===== Dataset excerpts =====
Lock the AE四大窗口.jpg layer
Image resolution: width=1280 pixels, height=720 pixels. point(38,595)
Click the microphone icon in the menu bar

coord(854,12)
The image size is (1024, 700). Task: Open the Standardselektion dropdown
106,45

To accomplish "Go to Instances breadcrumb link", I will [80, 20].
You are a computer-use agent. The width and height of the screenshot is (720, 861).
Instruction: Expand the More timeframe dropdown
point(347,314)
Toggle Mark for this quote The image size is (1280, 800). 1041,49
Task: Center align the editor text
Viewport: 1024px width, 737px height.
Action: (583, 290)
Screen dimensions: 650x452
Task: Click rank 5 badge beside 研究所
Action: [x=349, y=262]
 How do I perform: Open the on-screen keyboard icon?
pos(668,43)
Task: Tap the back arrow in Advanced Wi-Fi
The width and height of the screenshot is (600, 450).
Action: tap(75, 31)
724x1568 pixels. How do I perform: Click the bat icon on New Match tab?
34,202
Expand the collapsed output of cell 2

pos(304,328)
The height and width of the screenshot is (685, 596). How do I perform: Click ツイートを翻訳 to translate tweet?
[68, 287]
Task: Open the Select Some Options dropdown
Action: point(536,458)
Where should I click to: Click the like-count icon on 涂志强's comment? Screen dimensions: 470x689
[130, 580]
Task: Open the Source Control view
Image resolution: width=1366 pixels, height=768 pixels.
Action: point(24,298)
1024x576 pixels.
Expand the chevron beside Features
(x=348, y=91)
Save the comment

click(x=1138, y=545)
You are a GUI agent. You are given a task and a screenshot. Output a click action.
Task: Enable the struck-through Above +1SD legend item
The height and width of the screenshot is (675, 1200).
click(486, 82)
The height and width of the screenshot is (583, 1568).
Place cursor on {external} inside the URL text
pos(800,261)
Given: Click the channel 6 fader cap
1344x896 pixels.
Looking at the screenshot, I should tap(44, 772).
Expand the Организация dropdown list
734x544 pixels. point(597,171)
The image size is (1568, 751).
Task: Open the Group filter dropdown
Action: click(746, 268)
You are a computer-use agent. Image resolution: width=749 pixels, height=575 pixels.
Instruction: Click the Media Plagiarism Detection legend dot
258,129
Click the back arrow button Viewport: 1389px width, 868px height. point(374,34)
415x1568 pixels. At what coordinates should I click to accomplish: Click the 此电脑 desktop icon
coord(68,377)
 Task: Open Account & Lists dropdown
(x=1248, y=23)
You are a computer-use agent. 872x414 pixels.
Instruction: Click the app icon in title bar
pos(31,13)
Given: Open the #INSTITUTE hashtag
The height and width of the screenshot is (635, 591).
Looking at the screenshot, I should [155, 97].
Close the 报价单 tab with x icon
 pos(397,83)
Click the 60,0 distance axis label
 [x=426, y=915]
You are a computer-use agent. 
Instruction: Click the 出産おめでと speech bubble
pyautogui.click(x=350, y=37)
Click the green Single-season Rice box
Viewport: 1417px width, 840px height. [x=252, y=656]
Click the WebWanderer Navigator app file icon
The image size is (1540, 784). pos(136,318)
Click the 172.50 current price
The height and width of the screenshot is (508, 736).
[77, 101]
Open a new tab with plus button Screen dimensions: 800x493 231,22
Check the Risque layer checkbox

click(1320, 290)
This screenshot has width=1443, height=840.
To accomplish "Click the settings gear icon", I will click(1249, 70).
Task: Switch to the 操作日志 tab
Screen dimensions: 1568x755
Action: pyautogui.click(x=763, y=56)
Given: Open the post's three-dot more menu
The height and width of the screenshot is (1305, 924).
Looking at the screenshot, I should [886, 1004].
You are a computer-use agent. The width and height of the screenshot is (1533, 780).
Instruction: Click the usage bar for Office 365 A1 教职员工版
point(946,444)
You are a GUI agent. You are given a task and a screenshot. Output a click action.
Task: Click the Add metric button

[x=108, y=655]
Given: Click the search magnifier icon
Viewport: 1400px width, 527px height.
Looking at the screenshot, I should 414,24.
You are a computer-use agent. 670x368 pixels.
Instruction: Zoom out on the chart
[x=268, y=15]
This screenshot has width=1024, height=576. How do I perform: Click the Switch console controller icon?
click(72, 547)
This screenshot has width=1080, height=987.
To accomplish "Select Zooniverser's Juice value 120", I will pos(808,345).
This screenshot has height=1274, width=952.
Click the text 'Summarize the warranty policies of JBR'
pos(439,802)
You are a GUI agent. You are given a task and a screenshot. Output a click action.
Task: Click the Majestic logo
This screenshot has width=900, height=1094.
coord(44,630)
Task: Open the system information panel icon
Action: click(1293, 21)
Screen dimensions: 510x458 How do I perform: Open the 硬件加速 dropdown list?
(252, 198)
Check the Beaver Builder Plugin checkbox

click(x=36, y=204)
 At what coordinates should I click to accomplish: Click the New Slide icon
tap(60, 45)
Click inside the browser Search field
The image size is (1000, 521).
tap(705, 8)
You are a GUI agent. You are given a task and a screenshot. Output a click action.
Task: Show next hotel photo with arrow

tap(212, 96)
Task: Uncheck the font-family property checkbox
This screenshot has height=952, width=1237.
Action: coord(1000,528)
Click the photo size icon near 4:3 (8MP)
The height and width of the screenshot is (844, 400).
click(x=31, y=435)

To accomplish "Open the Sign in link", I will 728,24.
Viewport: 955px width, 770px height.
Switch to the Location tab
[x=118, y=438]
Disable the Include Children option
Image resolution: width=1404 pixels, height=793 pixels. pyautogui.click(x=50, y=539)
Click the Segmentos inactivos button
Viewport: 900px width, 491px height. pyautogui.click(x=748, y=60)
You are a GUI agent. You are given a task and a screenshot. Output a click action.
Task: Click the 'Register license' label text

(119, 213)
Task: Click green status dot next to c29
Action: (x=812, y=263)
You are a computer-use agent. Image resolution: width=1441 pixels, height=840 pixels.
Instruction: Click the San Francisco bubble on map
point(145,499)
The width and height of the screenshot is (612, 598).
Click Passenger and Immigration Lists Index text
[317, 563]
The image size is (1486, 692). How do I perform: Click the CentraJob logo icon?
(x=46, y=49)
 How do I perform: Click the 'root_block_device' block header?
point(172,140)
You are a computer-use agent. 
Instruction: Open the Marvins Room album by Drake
=====
> [Your task]:
Report every line in the entries above that contains the word "bubble", copying each such line in full.

> [Solution to the exercise]:
Instruction: Click the 出産おめでと speech bubble
Instruction: Click the San Francisco bubble on map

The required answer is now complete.